Em 2017, cerca de dez mil mulheres sofriam violência doméstica em Guarapuava. Esses dados foram recolhidos por meio de uma pesquisa realizada pela Delegacia da Mulher. A Organização Mundial da Saúde apresentava dados afirmando que uma em cada seis mulheres já sofreu com abuso. A cada cem mil, um total de 4,4% eram vítimas de homicídio praticado por seus próprios cônjuges.
A violência esteve presente na vida de Joana, 18, desde que foi concebida; “Tudo começou antes mesmo que eu tivesse nascido. Eu cresci em um cenário de horror”, afirmou. A mãe lhe contou diversas vezes pelo que passava. “Quando ele bebe fica irritado. Se alguém fala algo, apanha. Então preferimos ficar em silêncio”.
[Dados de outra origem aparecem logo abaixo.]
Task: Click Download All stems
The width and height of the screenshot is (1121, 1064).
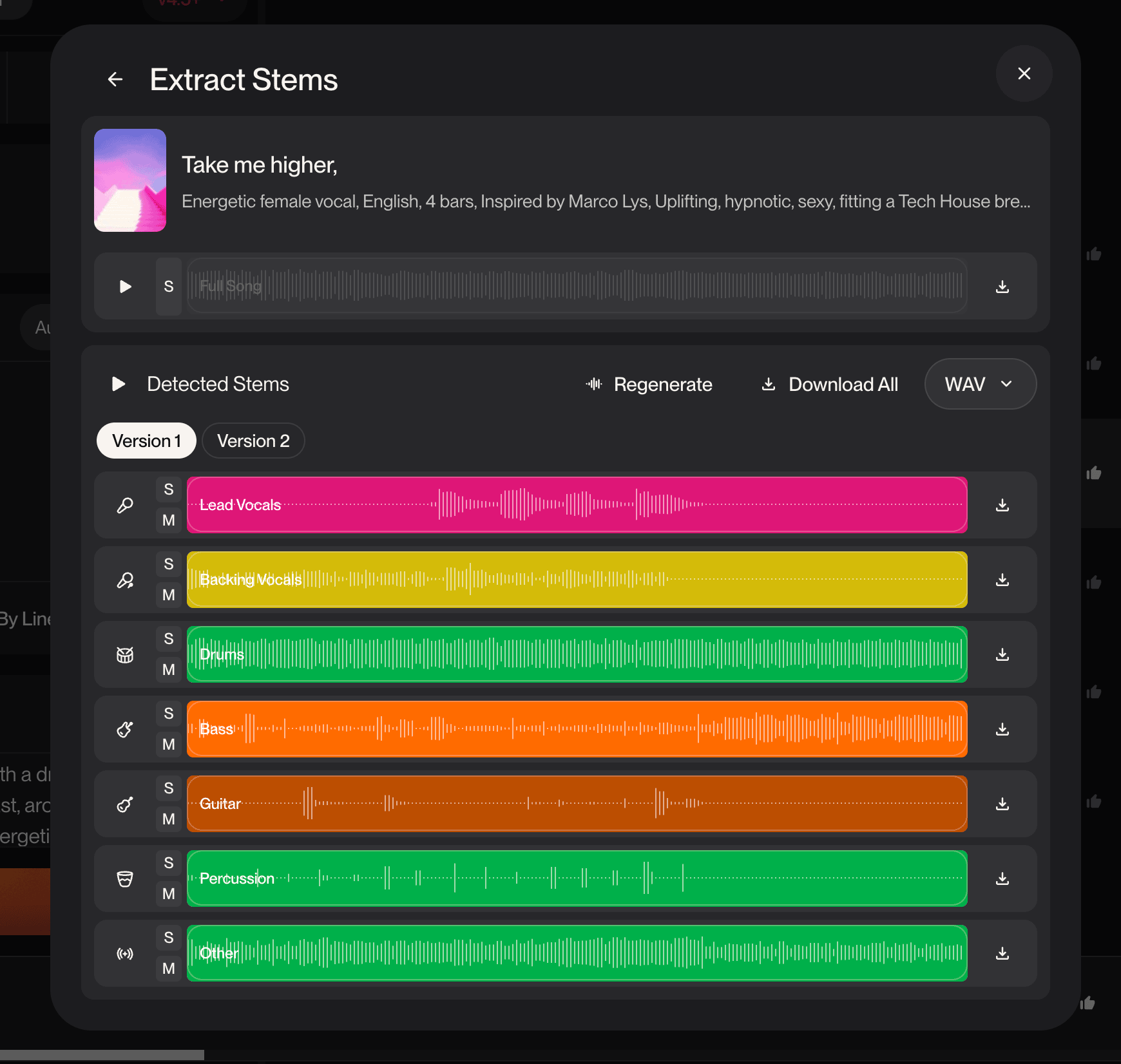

A jovem cresceu em meio a brigas, palavras ofensivas e bebidas, que ainda encontra diariamente ao chegar em casa. “Nós morávamos no interior e quando nós mudamos para a cidade, minha mãe disse que iria denunciar. Engraçado, nunca aconteceu”, relembra Joana.
A violência verbal pode estar presente nos mais variados ambientes. É um comportamento agressivo, baseado em palavras pejorativas e danosas, com intenção de humilhar ou manipular. Esse comportamento afeta significativamente a vítima e está presente na casa de Joana. “Continua sempre, ela parece nunca parar. Eu me sinto vulnerável, sou fraca por isso. Eu passo medo, fico assustada e me deprimo. Eu me fecho no quarto e choro. Sou chamada de coisas horríveis”, explica.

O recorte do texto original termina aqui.